CN113111679A

CN113111679A - Design method of human-shaped upper half monitoring network structure

Info

Publication number: CN113111679A
Application number: CN202010020483.7A
Authority: CN
Inventors: 于晓静
Original assignee: Beijing Ingenic Semiconductor Co Ltd
Current assignee: Beijing Ingenic Semiconductor Co Ltd
Priority date: 2020-01-09
Filing date: 2020-01-09
Publication date: 2021-07-13

Abstract

The invention provides a human upper body monitoring network structure design method, which comprises the following steps: s1, initially setting, namely setting the input size to be m x m, wherein m is more than 24; when the stride is 1, the corresponding calculation formula is as follows: n-2, when the stride is 2, the corresponding calculation formula is as follows: (n-2)/2, wherein n is the input size of each layer; because the final output is Nx3x3, and N is the number of channels, performing convolution of 3x3 and finally regressing the score and the regression position coordinates of the face candidate frame; s2, setting the stride to be 2, and reversely deducing the input size according to the calculation formula in S1 to obtain the input size, the form and the calculation amount of each layer of the network; s3, according to the designed network obtained in S2, the human upper body is trained in the first stage.

Description

Design method of human-shaped upper half monitoring network structure

Technical Field

The invention relates to the field of intelligent identification, in particular to a design method of a human-shaped upper half body monitoring network structure.

Background

With the continuous development of science and technology, particularly the development of computer vision technology, the intelligent identification technology is widely applied to various fields of information security, electronic authentication and the like, and the image feature extraction method has good identification performance.
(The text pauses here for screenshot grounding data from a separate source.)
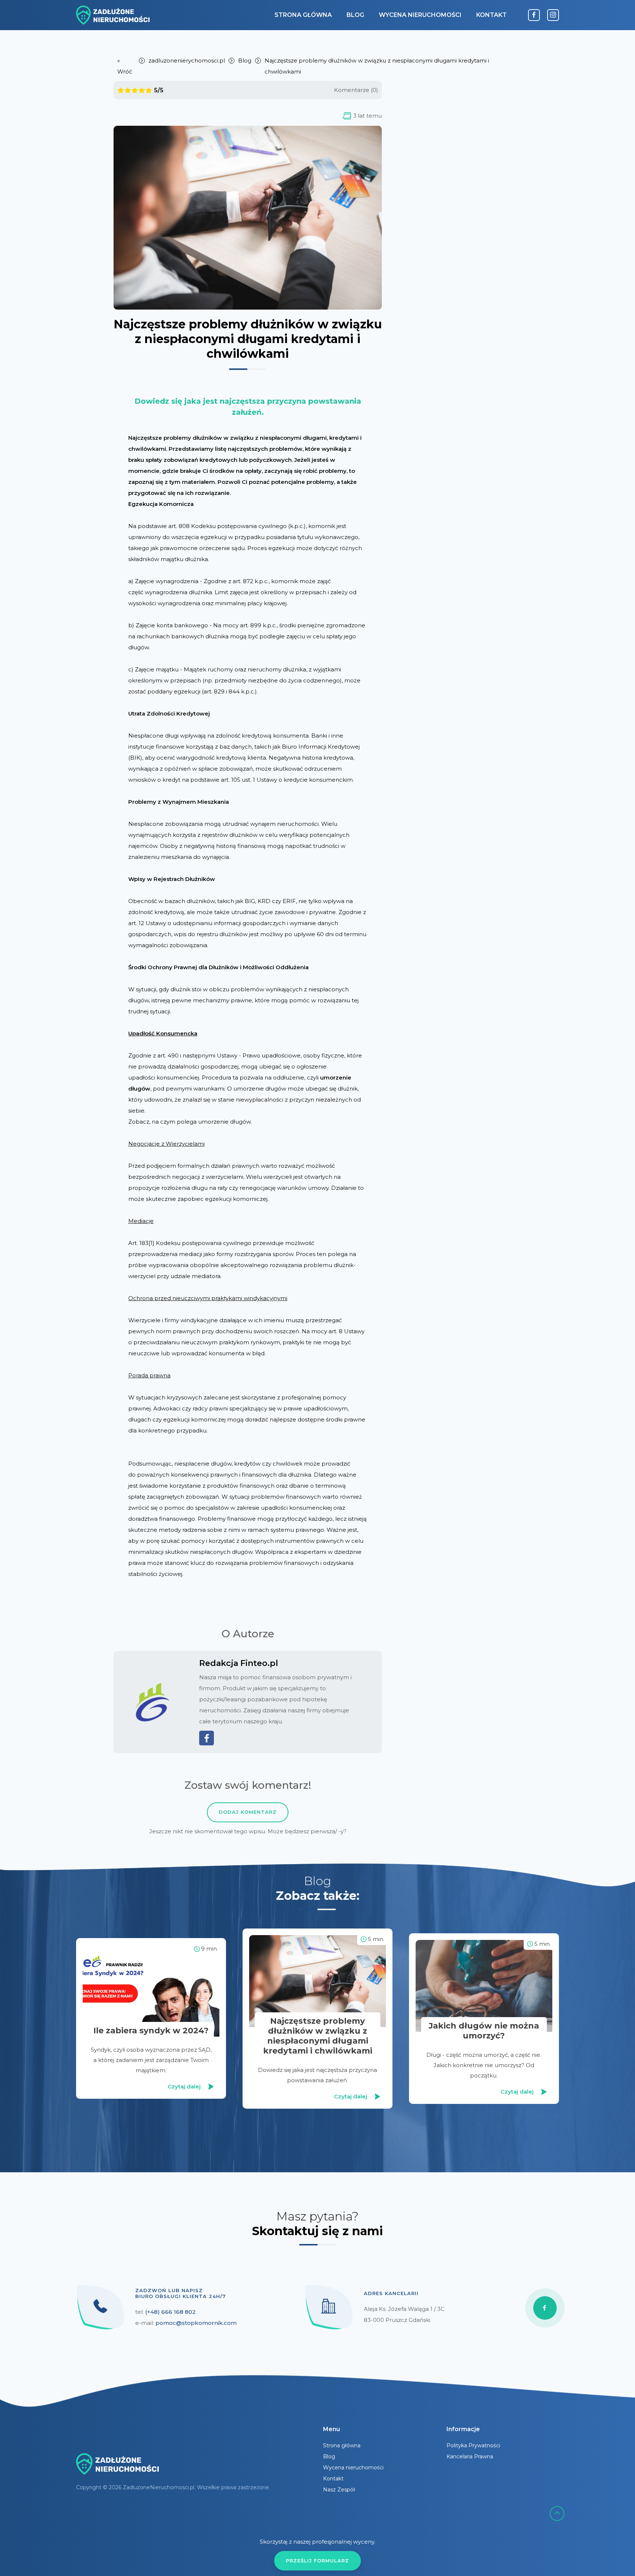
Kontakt (491, 14)
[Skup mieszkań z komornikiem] (113, 14)
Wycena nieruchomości (420, 14)
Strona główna (303, 14)
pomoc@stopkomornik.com (196, 2322)
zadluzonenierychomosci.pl (186, 60)
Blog (355, 14)
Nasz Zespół (339, 2489)
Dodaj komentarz (248, 1812)
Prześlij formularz (317, 2560)
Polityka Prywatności (473, 2445)
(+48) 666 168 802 (170, 2311)
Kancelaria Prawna (469, 2456)
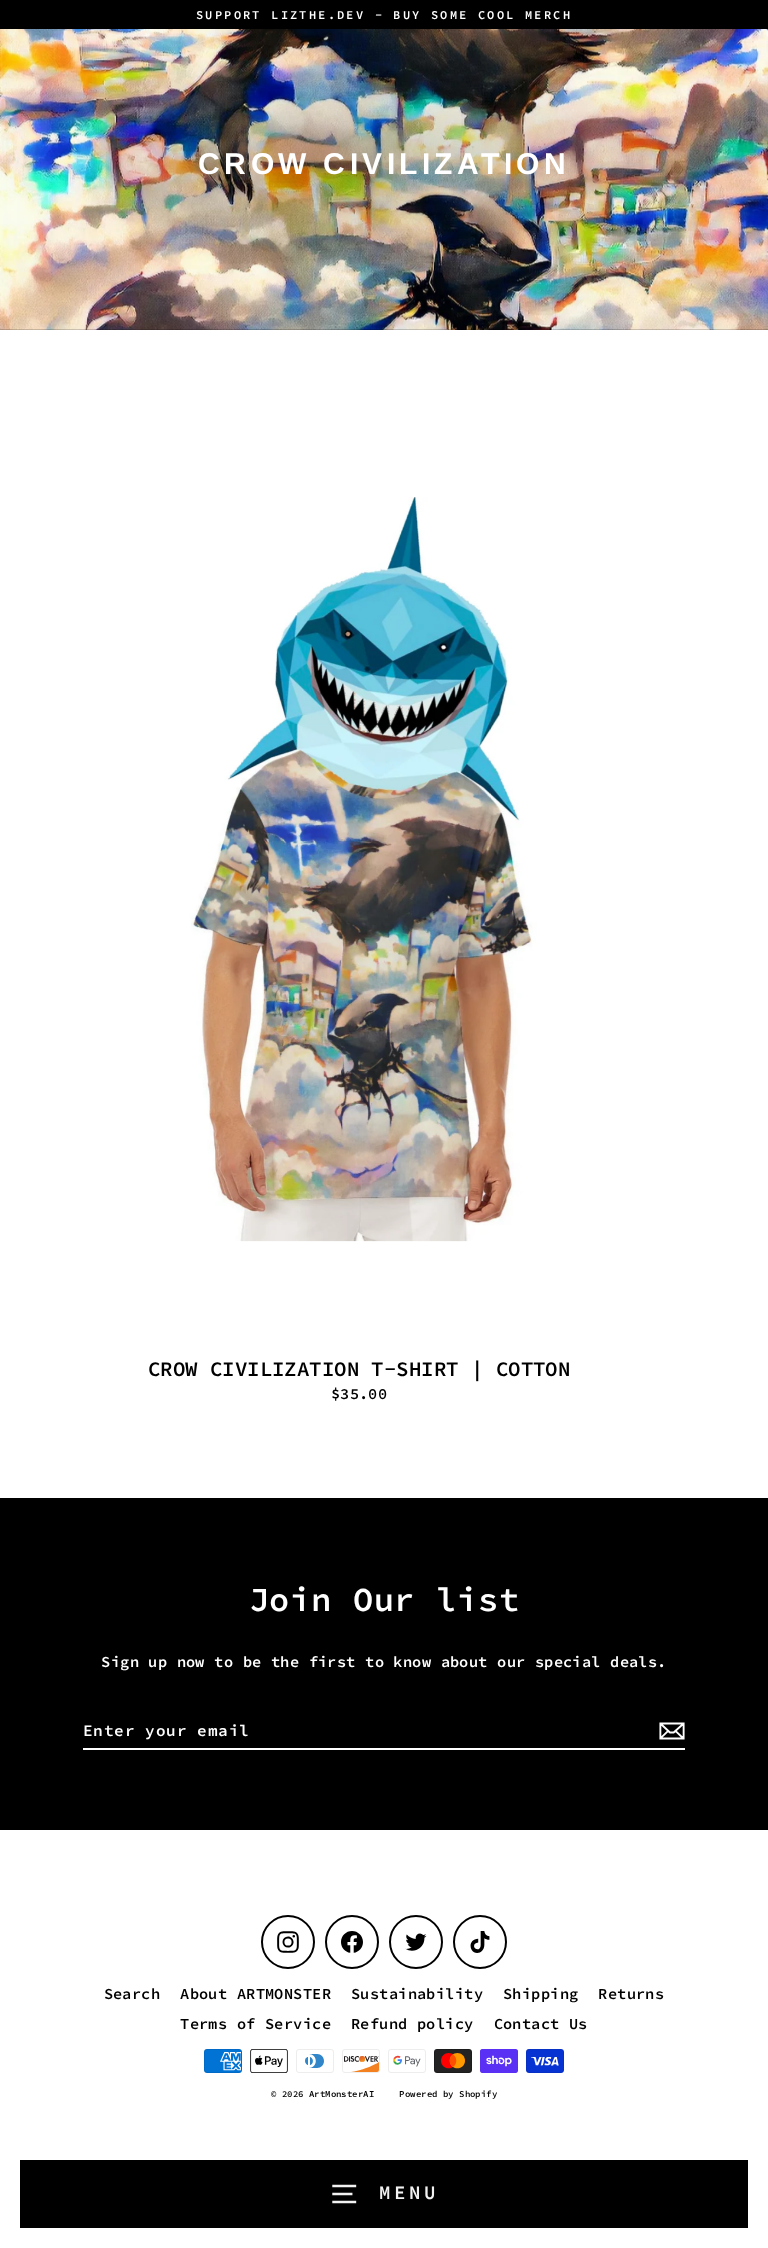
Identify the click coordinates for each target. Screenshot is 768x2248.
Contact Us (541, 2023)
Furthermore, common terms in the art include:

detecting the upper half body: i.e. detecting the head to elbow to shoulder neutral position comprising the human body.

Cascading convolutional networks: namely, an N-order network is designed, and tasks are processed from coarse to fine.

The recall ratio is as follows: for example, the number of successfully detected face frames in the picture is the percentage of the original number of faces in the picture.

The false detection rate is as follows: for example, the number of face frames in the picture that fail to be detected accounts for the original number of faces in the picture.

The MAC number is the amount of Multiplay and add calculation.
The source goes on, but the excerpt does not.